- _Task directions_
After locating the line that holds "Viewport: 552px width, 414px height.", transcribe it and each following line to the end of the records, changing nothing and adding nothing.

(Records from a data source)

═══

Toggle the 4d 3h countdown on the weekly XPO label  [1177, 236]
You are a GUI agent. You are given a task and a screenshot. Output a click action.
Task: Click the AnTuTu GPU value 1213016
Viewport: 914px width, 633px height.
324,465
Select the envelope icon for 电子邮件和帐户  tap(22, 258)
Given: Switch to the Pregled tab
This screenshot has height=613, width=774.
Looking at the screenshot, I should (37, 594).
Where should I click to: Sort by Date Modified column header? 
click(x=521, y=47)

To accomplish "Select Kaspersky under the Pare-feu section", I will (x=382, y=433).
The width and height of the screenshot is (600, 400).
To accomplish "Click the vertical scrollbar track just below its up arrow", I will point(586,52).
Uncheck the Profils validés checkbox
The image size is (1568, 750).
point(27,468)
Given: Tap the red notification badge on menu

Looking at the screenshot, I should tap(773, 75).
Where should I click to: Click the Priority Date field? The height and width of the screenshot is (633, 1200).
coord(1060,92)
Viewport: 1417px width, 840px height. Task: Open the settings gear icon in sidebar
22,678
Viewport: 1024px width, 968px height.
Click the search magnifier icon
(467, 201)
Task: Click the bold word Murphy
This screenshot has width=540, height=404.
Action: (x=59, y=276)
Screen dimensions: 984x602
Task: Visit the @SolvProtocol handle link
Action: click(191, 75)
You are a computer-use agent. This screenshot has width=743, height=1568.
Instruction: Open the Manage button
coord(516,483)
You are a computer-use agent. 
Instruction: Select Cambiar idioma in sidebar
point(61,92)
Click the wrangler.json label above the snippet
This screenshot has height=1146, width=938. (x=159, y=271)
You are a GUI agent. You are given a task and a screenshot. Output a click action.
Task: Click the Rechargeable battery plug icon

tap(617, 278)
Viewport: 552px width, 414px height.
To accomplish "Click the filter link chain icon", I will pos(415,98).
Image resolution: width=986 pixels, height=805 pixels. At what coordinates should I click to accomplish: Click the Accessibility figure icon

═══

- _Answer box_
Viewport: 552px width, 414px height.
To accomplish "Click the filter link chain icon", I will pos(415,98).
Image resolution: width=986 pixels, height=805 pixels. At what coordinates should I click to accomplish: Click the Accessibility figure icon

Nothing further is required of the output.